RECORDS TO PROCESS »

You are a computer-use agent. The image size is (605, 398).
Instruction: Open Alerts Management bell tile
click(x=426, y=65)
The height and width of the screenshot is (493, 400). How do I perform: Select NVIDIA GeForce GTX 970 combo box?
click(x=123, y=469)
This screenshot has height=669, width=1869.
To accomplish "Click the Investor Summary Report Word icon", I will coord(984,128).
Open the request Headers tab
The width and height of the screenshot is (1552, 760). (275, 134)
--
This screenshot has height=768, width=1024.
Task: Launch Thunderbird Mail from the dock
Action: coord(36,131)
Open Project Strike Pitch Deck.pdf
--
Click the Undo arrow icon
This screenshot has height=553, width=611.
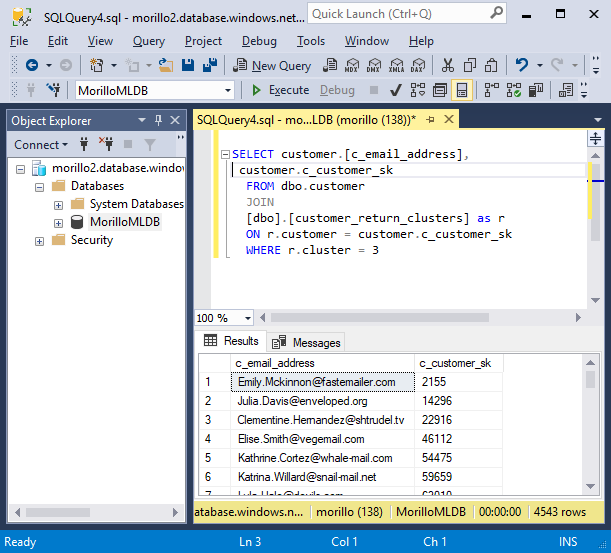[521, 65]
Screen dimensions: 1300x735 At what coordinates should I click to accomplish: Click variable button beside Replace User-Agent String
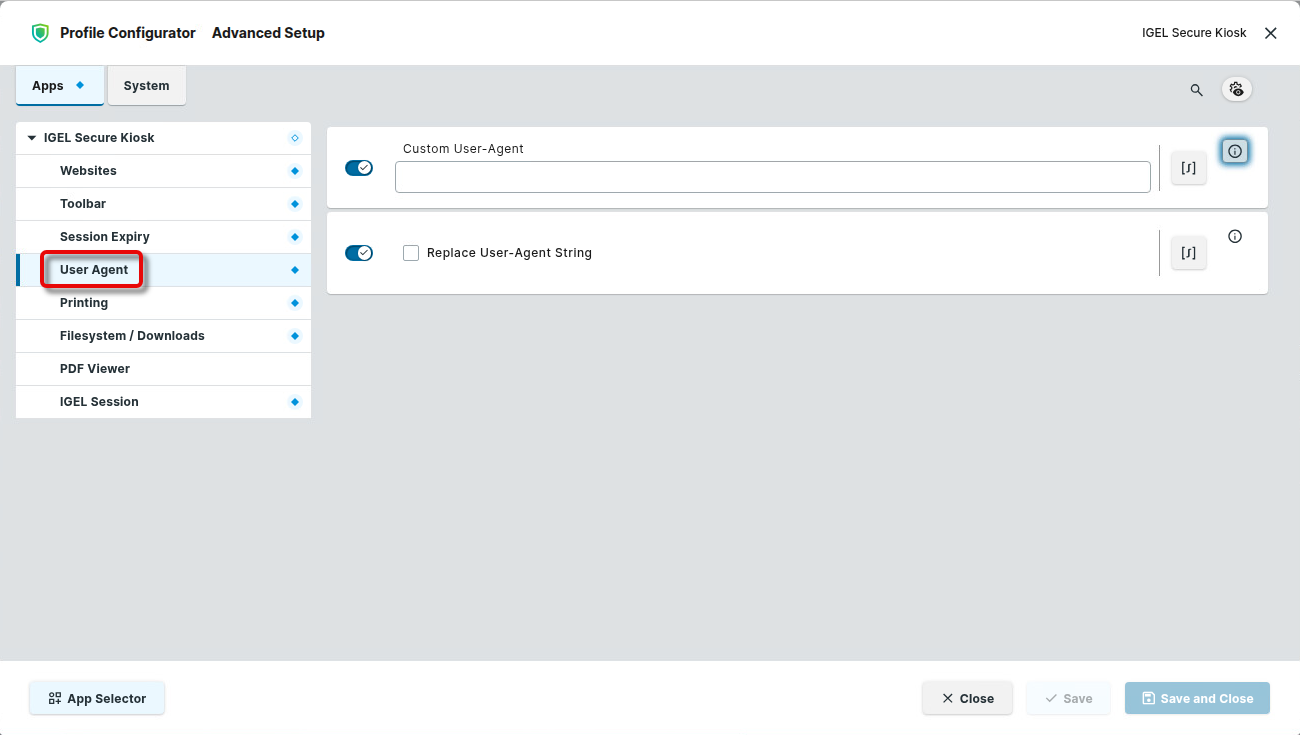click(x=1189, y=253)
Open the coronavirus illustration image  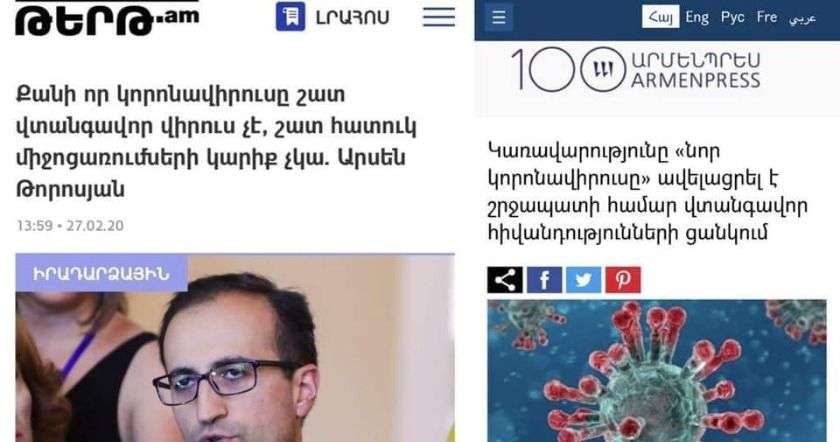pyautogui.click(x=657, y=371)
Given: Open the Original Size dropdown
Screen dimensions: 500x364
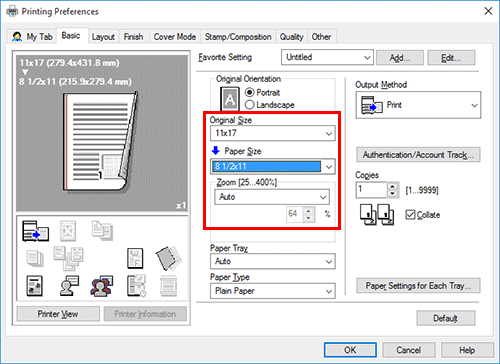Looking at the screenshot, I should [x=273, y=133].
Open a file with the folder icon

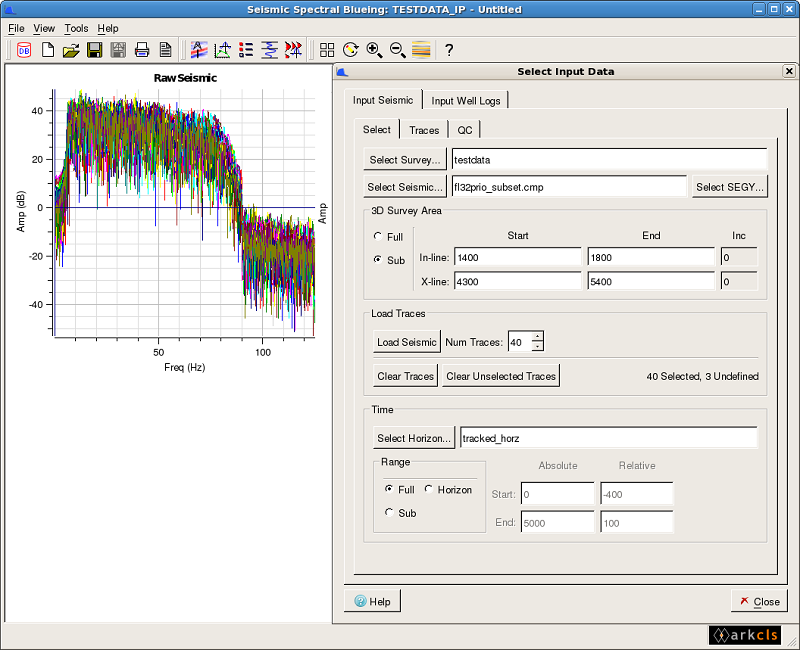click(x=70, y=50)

YOUR ASSIGNMENT » As the answer, set down only the lines from the data above between the one holding "You are a computer-use" and the one holding "This screenshot has height=669, width=1869.", inclusive, exactly as they read.

TASK RESPONSE »
You are a computer-use agent. The image size is (605, 398).
Instruction: Open Alerts Management bell tile
click(x=426, y=65)
The height and width of the screenshot is (493, 400). How do I perform: Select NVIDIA GeForce GTX 970 combo box?
click(x=123, y=469)
This screenshot has height=669, width=1869.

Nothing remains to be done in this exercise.